Levels of Exhaled Fraction of Nitric Oxide (FeNO) and Type 2 Biomarkers in Individuals Naturally Exposed to Helminth Parasites in a Tropical Region.

The exhaled fraction of nitric oxide (FeNO) is a biomarker of type 2 inflammation, reflecting the activity of inducible nitric oxide synthase (iNOS) in the bronchial epithelium in response to IL-4 and IL-13. Elevated FeNO levels support asthma diagnosis; however, it is unclear whether active helminth infections and rural environments influence this biomarker. The aim of this study was to compare FeNO levels among subjects naturally infected with helminth parasites and to evaluate their correlation with eosinophil counts and other inflammatory mediators. A total of 275 adult asthmatic patients and 161 healthy controls were involved; also, 223 asthmatic children and 114 healthy controls from the urban area of Cartagena were compared to 90 healthy children from a rural area. We found significant differences in FeNO levels between asthmatic patients and healthy controls in both adult and children's cohorts ( < 0.0001). There was no difference in FeNO levels between Ascaris-positive and Ascaris-negative adults nor between subjects with active helminth infection and the non-infected.

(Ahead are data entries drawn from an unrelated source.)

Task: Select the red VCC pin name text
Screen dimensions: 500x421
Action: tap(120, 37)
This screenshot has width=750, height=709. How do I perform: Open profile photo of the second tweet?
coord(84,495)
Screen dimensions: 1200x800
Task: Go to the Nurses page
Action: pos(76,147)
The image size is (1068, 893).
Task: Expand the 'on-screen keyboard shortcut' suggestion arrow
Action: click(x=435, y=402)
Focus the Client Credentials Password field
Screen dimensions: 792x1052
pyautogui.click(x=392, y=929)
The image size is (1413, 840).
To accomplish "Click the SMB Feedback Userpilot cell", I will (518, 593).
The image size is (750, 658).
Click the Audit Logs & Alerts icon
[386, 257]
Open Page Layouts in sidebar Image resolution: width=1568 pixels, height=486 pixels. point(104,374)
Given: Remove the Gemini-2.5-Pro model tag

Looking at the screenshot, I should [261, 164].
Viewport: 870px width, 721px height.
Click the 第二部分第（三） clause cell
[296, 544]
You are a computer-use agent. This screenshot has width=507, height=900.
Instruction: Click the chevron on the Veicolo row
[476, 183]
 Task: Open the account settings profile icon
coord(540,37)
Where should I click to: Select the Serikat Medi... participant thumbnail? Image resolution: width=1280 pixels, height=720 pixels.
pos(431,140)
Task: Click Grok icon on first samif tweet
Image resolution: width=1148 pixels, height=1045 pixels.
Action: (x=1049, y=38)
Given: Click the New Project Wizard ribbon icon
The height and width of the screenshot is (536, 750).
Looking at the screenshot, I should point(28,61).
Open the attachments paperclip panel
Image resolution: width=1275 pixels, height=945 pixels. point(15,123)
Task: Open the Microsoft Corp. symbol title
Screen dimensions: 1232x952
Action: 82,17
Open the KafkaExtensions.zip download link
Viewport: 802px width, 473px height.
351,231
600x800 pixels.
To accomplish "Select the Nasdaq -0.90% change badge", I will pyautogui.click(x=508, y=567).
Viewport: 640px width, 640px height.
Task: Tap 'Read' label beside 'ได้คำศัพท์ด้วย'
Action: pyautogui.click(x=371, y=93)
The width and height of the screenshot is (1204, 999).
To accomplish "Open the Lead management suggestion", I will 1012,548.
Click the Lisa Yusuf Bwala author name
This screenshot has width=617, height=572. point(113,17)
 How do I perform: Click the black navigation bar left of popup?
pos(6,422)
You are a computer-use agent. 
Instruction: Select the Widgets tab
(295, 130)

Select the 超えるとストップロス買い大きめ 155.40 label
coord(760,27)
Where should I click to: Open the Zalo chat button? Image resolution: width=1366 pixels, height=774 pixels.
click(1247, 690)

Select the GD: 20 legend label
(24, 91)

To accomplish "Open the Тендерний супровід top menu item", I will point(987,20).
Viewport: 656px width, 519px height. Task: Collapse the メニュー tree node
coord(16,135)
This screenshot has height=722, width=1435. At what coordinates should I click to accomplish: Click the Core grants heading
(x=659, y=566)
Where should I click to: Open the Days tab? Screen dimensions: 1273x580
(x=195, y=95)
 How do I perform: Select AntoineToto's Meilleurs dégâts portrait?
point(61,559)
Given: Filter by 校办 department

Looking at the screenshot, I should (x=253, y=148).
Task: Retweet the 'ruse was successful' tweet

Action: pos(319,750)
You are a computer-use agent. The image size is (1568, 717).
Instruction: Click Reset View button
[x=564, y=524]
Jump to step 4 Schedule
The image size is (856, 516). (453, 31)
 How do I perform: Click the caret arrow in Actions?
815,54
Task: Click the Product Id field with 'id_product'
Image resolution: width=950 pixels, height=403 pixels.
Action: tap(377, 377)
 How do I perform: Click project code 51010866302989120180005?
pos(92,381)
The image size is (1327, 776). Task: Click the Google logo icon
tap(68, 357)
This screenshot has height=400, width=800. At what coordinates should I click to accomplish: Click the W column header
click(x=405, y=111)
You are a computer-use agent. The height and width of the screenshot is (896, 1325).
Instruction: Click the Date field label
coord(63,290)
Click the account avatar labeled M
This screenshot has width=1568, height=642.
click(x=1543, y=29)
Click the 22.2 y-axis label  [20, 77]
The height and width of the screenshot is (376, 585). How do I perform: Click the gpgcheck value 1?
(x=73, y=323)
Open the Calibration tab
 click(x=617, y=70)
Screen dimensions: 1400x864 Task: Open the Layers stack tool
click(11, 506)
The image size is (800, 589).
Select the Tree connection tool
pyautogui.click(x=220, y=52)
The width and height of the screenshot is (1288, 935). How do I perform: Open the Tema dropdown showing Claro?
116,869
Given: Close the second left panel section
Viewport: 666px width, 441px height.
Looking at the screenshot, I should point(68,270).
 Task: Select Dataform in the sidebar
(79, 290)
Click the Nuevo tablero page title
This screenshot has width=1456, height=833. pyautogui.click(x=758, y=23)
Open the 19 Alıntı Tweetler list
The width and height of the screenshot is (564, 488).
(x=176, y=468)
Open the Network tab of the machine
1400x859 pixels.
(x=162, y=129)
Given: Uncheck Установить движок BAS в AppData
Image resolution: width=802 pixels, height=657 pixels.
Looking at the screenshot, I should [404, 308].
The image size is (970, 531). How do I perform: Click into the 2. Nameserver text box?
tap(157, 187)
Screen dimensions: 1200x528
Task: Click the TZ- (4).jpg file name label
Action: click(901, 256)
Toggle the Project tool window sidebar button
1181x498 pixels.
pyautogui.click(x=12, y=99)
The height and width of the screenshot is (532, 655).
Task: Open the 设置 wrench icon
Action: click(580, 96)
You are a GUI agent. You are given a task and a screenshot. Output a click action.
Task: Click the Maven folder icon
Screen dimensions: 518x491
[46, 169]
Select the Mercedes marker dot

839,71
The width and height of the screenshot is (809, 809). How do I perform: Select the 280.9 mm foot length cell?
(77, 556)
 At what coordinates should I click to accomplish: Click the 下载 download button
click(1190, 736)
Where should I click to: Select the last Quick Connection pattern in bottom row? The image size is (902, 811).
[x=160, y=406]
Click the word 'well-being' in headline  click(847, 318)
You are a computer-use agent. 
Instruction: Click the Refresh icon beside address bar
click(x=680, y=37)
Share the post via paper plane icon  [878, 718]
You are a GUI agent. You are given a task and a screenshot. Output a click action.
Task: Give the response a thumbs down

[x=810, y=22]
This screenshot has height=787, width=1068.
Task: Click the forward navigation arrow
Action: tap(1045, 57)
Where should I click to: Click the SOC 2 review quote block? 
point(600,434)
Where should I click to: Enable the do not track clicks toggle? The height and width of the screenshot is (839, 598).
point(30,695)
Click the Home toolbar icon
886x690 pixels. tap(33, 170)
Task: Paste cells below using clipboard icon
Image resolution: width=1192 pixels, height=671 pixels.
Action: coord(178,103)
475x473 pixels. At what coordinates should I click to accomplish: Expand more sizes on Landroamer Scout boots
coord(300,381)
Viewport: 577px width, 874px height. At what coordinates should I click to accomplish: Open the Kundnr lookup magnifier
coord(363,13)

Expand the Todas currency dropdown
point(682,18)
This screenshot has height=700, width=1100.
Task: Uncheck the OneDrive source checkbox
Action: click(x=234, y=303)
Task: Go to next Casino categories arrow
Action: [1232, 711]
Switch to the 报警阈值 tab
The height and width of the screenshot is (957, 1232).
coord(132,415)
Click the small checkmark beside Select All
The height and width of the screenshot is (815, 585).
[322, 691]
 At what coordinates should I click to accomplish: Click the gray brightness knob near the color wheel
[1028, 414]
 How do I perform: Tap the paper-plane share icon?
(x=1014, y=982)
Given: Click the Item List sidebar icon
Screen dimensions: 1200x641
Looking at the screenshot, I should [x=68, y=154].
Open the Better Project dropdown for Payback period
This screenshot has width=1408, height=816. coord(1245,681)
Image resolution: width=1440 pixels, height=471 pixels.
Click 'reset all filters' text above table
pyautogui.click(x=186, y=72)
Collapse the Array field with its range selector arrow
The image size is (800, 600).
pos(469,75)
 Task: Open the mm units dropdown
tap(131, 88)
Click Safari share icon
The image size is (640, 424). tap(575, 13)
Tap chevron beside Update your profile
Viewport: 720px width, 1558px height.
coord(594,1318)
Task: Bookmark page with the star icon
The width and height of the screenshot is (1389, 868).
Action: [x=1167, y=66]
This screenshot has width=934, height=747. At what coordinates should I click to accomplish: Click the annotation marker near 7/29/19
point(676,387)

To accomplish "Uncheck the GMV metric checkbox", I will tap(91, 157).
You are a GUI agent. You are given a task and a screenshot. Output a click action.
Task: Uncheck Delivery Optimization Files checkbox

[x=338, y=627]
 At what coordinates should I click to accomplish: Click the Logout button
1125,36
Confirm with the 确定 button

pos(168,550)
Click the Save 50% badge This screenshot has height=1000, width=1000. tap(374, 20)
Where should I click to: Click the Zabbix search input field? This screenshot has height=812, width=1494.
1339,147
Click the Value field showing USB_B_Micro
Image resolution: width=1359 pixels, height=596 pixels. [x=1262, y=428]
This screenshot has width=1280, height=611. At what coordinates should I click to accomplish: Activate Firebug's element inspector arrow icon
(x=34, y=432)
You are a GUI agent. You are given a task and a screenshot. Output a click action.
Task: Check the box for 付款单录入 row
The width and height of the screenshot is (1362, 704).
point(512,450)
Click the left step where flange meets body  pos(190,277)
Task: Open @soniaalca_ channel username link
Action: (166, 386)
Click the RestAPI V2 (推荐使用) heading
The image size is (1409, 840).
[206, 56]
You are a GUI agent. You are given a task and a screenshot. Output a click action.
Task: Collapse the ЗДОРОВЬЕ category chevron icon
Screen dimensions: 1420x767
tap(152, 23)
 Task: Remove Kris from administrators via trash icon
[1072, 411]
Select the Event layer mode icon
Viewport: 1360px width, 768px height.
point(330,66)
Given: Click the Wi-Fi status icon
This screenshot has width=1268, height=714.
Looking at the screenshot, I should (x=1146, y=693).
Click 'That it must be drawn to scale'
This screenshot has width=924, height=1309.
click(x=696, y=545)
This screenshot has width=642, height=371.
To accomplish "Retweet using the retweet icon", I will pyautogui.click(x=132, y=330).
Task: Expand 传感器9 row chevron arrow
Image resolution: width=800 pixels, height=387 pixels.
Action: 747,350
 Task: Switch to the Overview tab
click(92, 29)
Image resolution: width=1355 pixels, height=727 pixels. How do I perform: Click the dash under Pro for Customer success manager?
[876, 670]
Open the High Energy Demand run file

However, FeNO levels were significantly lower in rural healthy children (median 7.50 ppb, [IQR 4-14 ppb]) compared to urban healthy children (median 13.5 ppb, [IQR 10-18.5 ppb], < 0.0001) and asthmatic children (median 20 ppb, [IQR 11-51 ppb], < 0.0001). Rural healthy children had the highest total IgE levels (median 508 kU/L, [IQR 168-1020 kU/L]), high eosinophil counts (median 550 eos/μL, [IQR 360-800 eos/μL]) and plasma IL-5 levels (median 0.276 pg/mL, [IQR 0.19-0.53 pg/mL]). In conclusion, FeNO levels are not influenced by either natural exposure to helminth parasites or active infection, which supports its usefulness as a robust asthma biomarker in the tropics. Rural children have the lowest FeNO levels together with the highest total IgE levels, IL-5, and eosinophil counts, suggesting that lung-specific mechanisms are in place controlling iNOS expression during type 2 responses in healthy children.